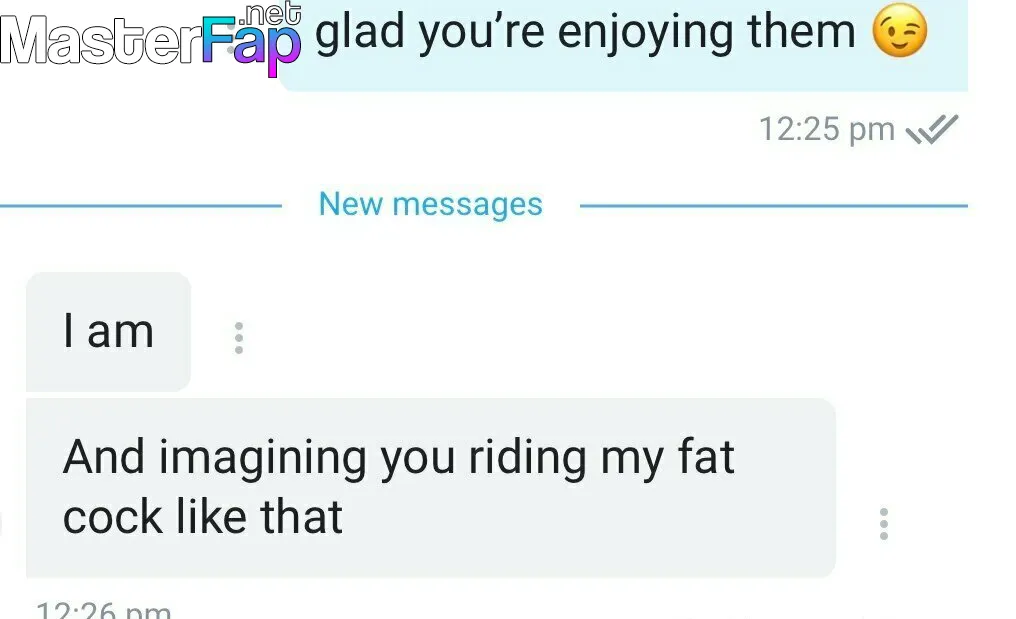Click the ".net" badge on the watermark
Screen dimensions: 1016x619
pos(271,14)
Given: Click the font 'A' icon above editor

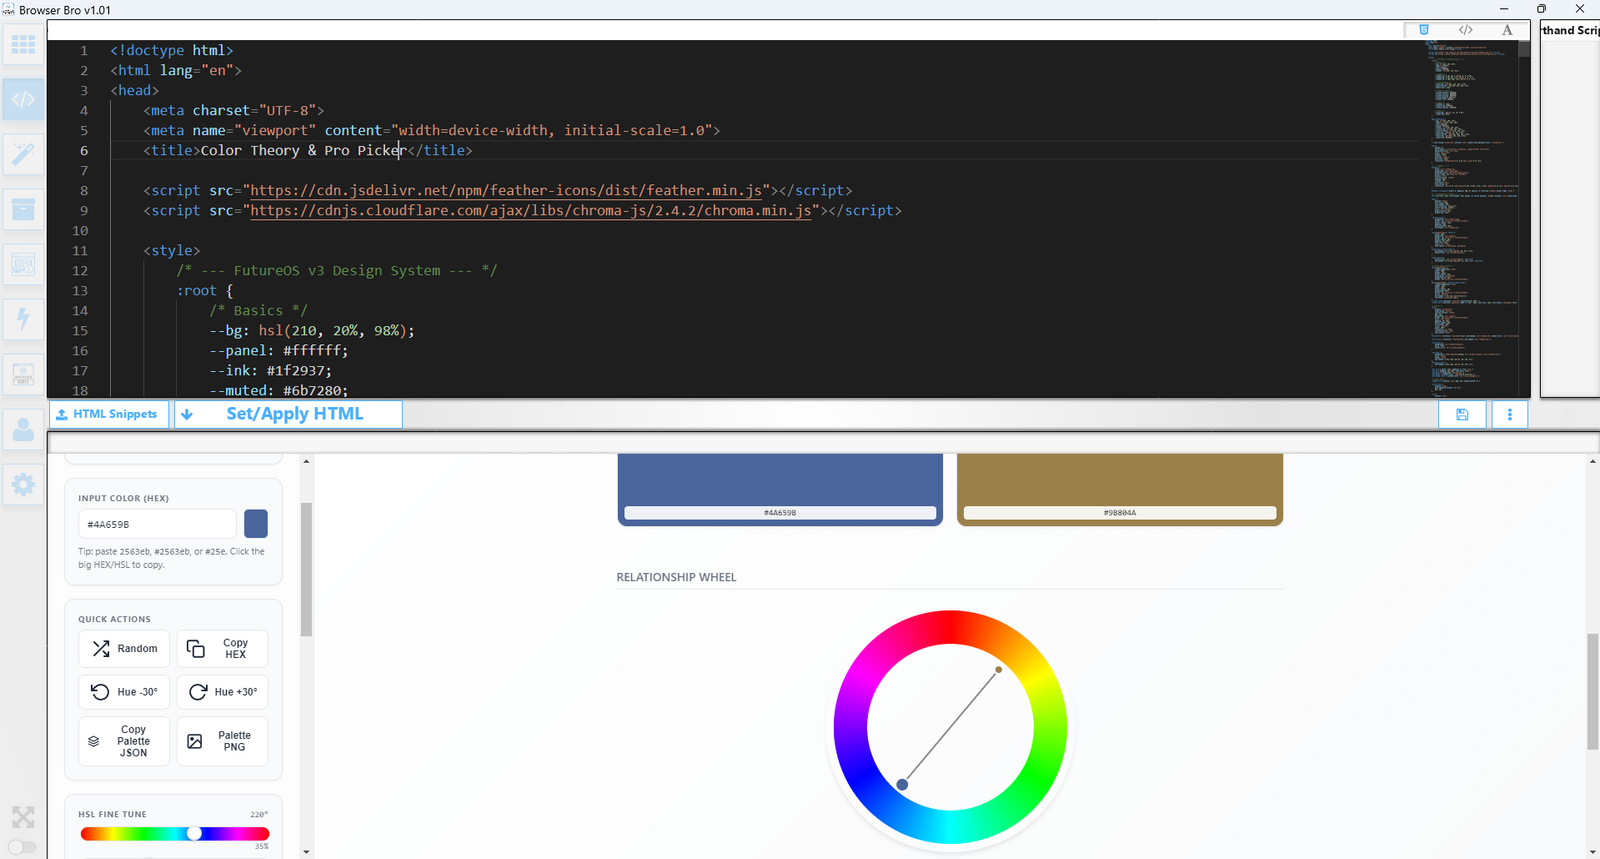Looking at the screenshot, I should [x=1507, y=30].
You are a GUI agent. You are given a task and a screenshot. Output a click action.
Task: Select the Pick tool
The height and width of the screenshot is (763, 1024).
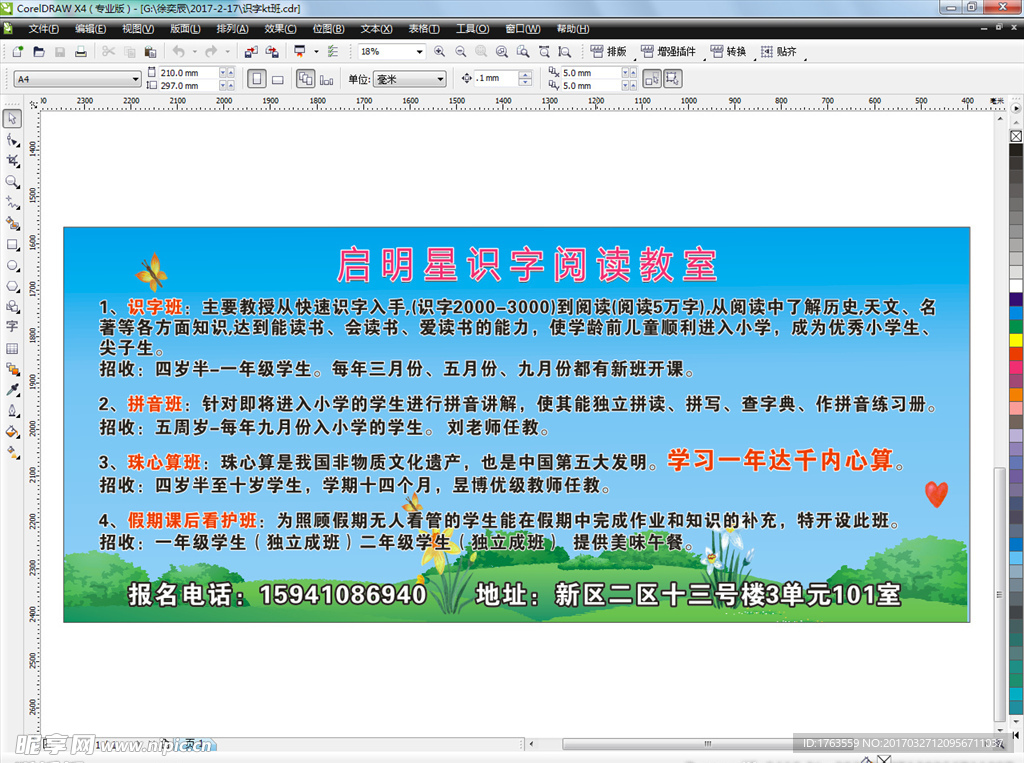[13, 117]
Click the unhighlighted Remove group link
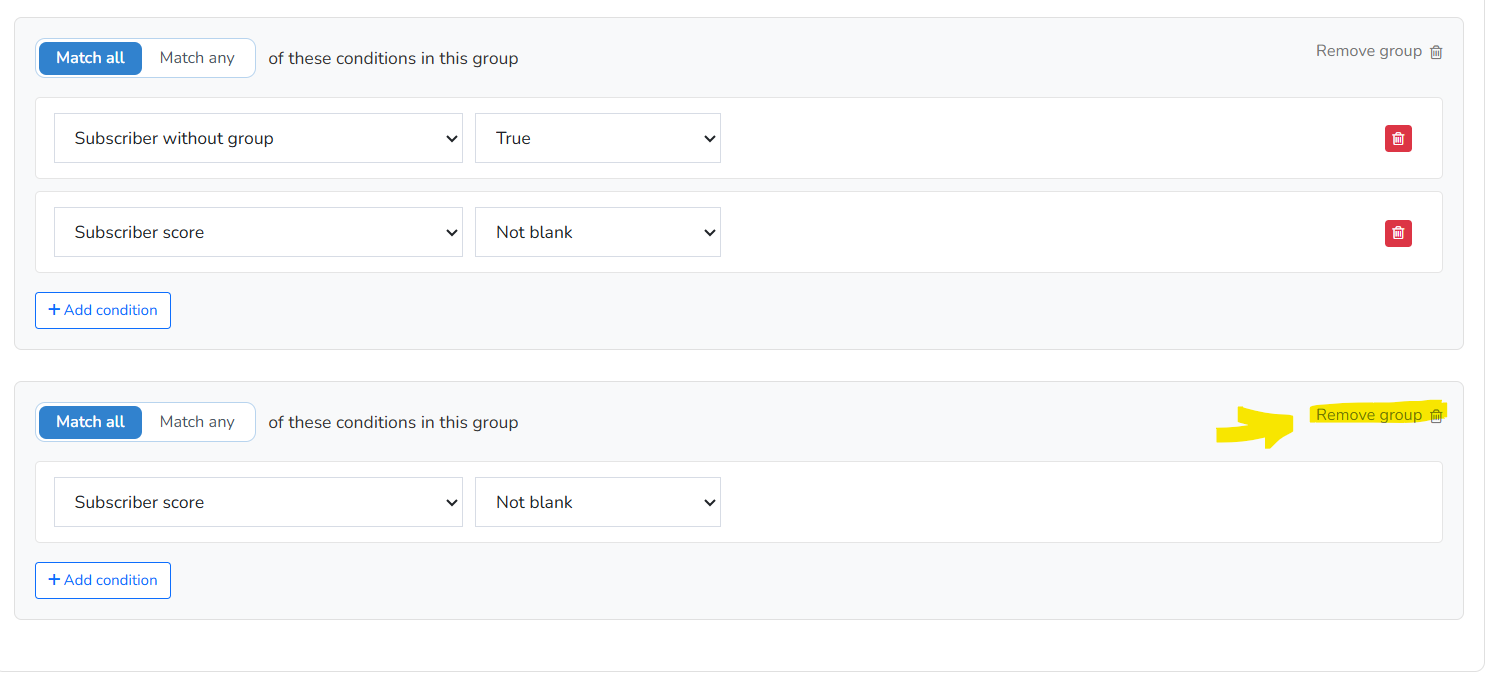The width and height of the screenshot is (1491, 683). (1369, 51)
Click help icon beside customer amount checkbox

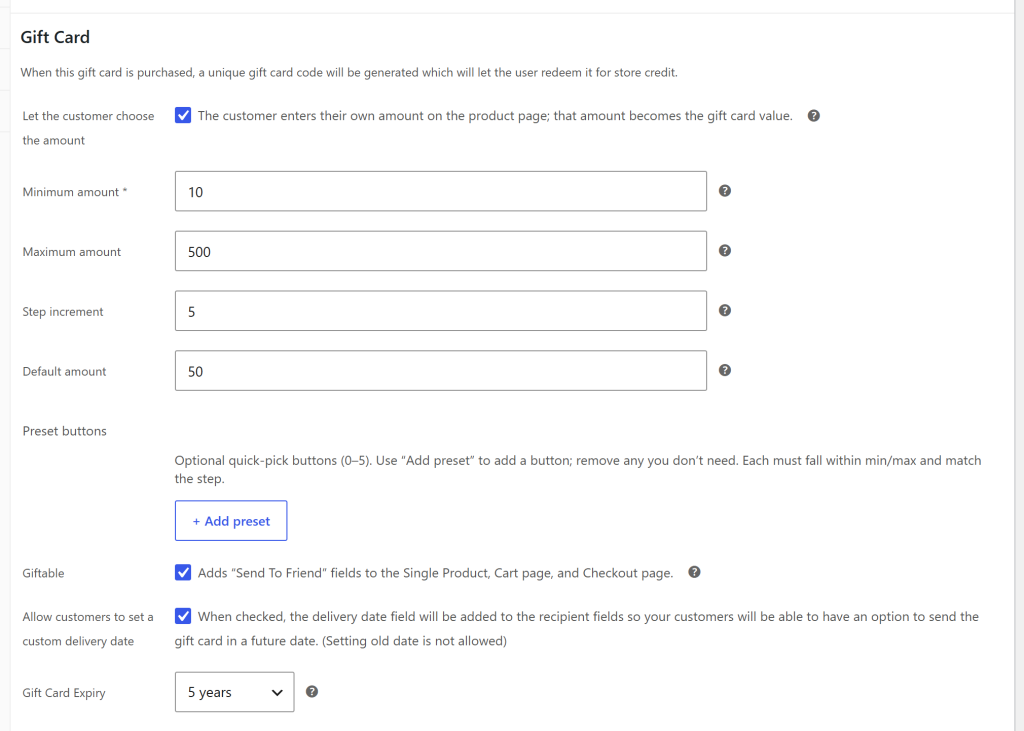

■ **TASK DETAILS**
Output only the lines above from the one containing "Given: Click the font 'A' icon above editor" to the one containing "Task: Select the Pick tool", both included, exactly as written and with no pictures.

■ **RESPONSE AREA**
Given: Click the font 'A' icon above editor

Looking at the screenshot, I should [x=1507, y=30].
You are a GUI agent. You are given a task and a screenshot. Output a click action.
Task: Select the Pick tool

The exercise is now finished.